The best long-term strategy to deal with threats emanating from Yemeni soil is to strengthen the Yemeni military and security apparatus to do exactly that. For the past decade, the United States has been providing military assistance to Yemen, which started in earnest after the bombing of the USS Cole in 2000. U.S. security assistance should expand beyond a focus on training and equipping elite counterterrorism units that are dispatched to raid suspected terrorists. Rather, the United States should institute a long-term, comprehensive security assistance program. The United States is already playing an important role by providing technical advice and guidance during Yemen’s military restructuring process, a core component of Yemen’s
transition process, but more could be done to ensure that Yemeni military forces can secure their own territory and address violent extremism before it threatens Americans. This is a sustainable approach to minimizing anti-American violence, and this is where the United States should be putting its money and effort. Drone strikes should be considered one tactic, used extremely rarely, in an overall strategy that addresses the full range of threats.

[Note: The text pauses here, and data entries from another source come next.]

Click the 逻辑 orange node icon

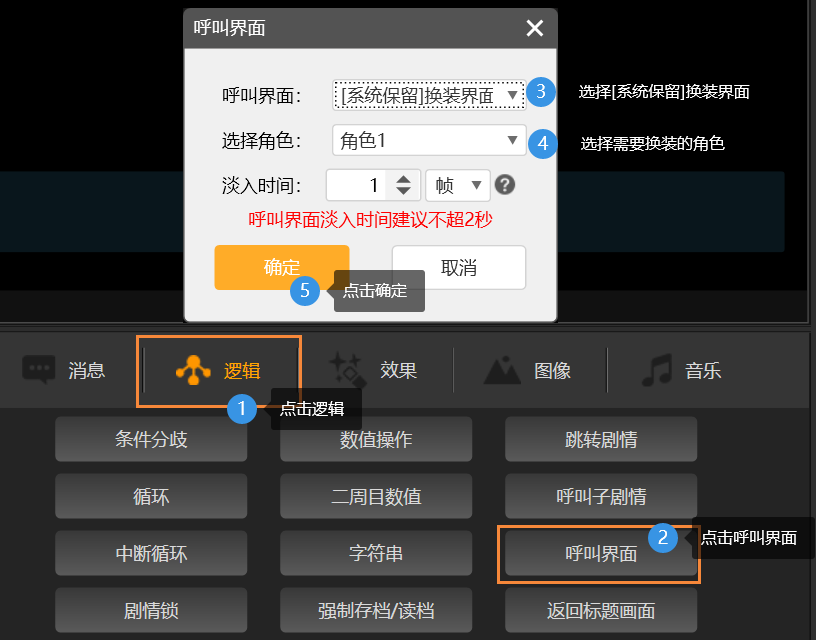(x=192, y=370)
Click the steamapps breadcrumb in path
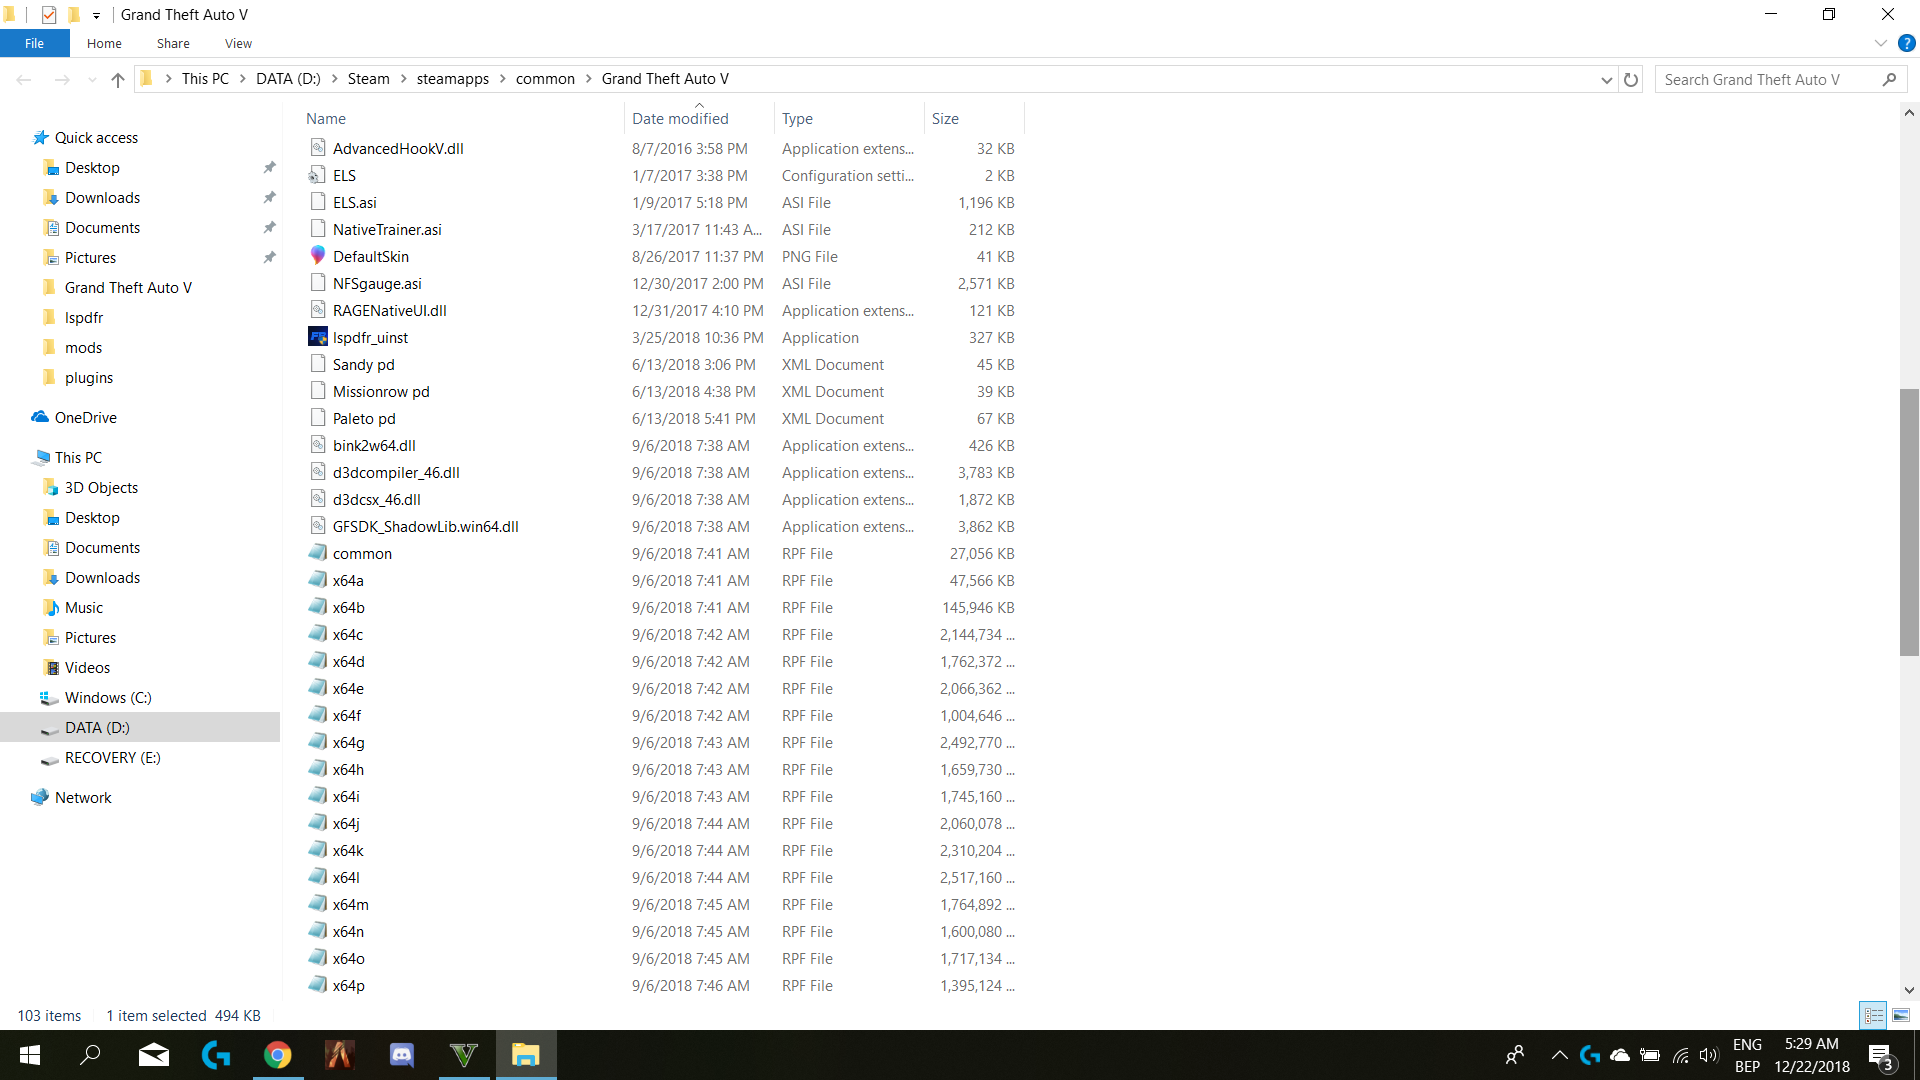The height and width of the screenshot is (1080, 1920). point(452,79)
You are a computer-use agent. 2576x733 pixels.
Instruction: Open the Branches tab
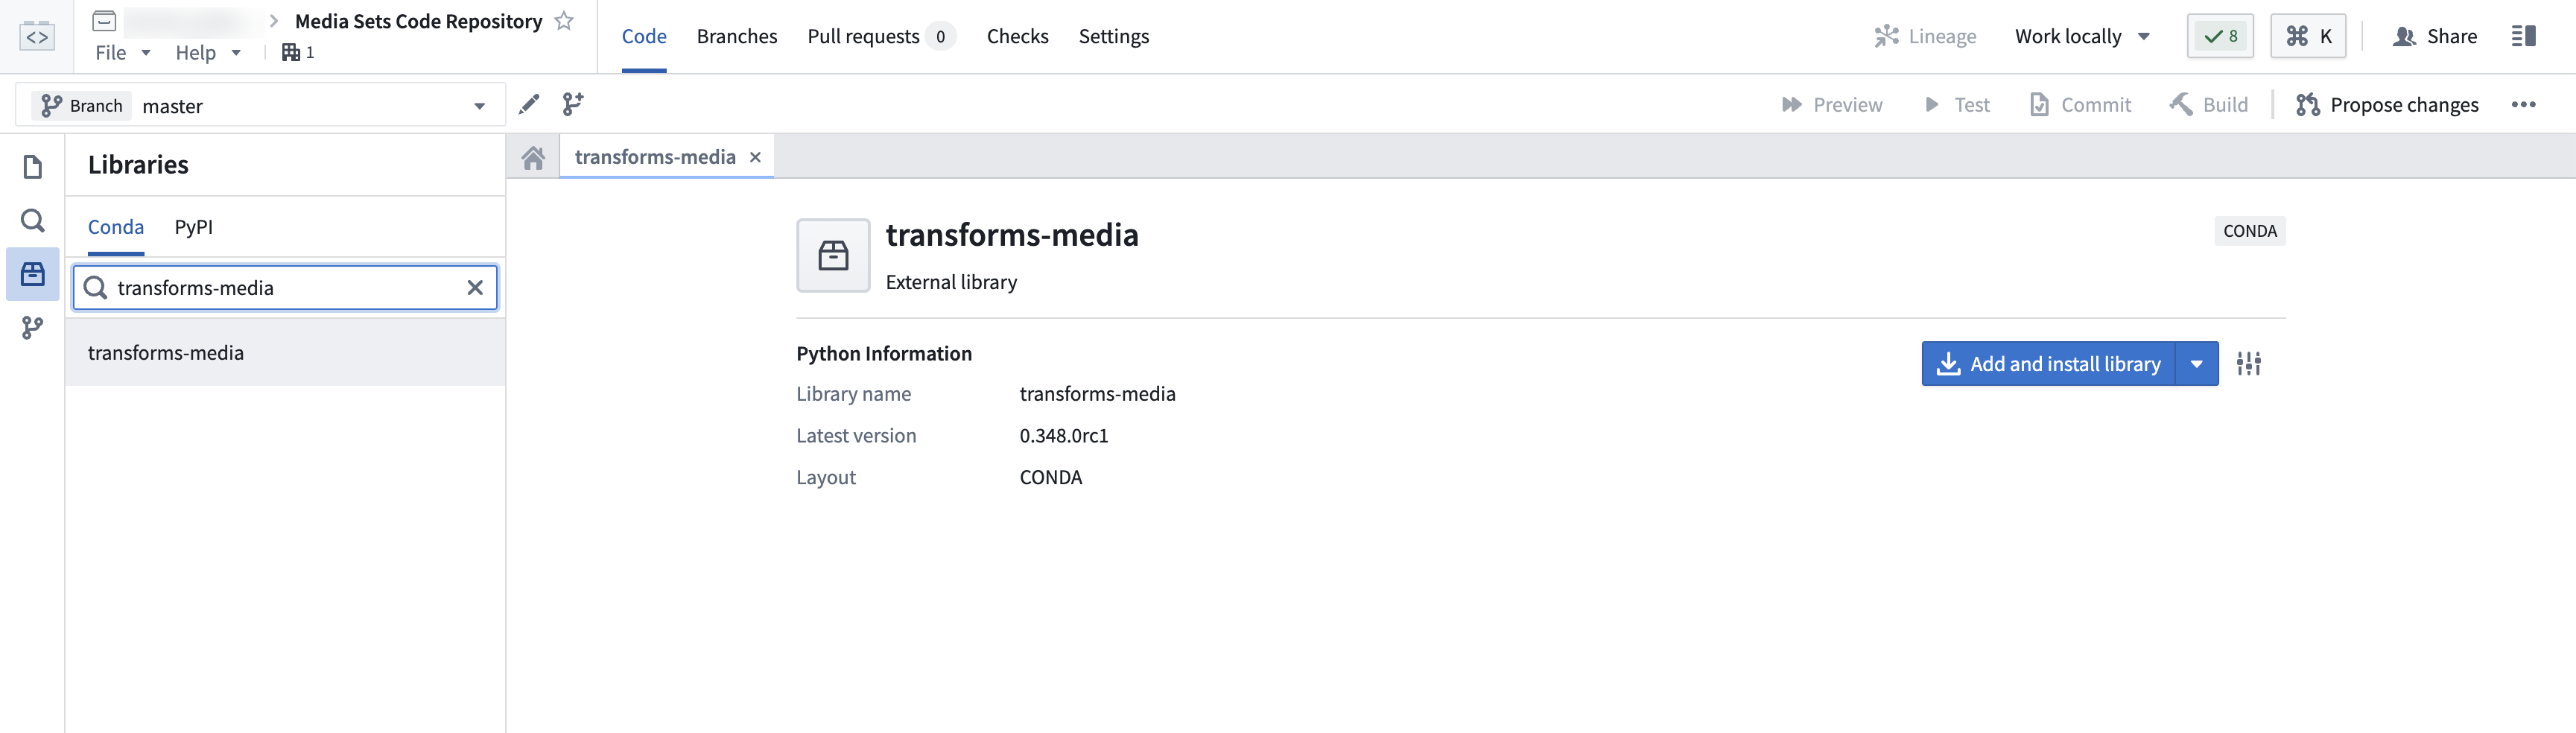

Unfortunately, it is unlikely that the current administration will make such an investment. The president’s preferred course of foreign policy over the past five years — as evidenced by the expedited troop withdrawal in Afghanistan, initial reticence to support the NATO campaign in Libya, and an allergic reaction to supporting the opposition fighters in Syria — indicates that he prefers a minimalist approach to keep U.S. engagement in the Middle East at arm’s length. The president’s justification of drone strikes fits perfectly within this mindset. Compared with sending U.S. troops to a place like Yemen or Somalia, administration officials will justify drones as a lower-risk, lower-cost, and lower-effort alternative. But no one is advocating a boots-on-the-ground solution, and drones in and of themselves are not a panacea for defeating al Qaeda in the Arabian Peninsula or elsewhere.
Obama said "our response to terrorism cannot depend on military or law enforcement alone," and yet this seems to be the overwhelming focus of the U.S. counterterrorism strategy. He also calls on Americans to be patient and support the transitions in the Arab world. That is exactly the right message, but the United States could be doing more to support that objective. Despite the president’s soaring rhetoric, the administration has fallen short in terms of prioritizing and operationalizing that commitment throughout every level of government; this is what is needed, not only to help ensure the success of nascent democratic transitions, but because it ultimately benefits U.S. security needs as well. Until there is a more robust and high-level commitment from the president and his administration to support these transitions with a holistic approach to political, economic, and security assistance, we will listen to beautifully-crafted speeches and remain optimistic, but fight the same fight for some time to come.
Danya Greenfield is the deputy director of the Rafik Hariri Center for the Middle East at the Atlantic Council.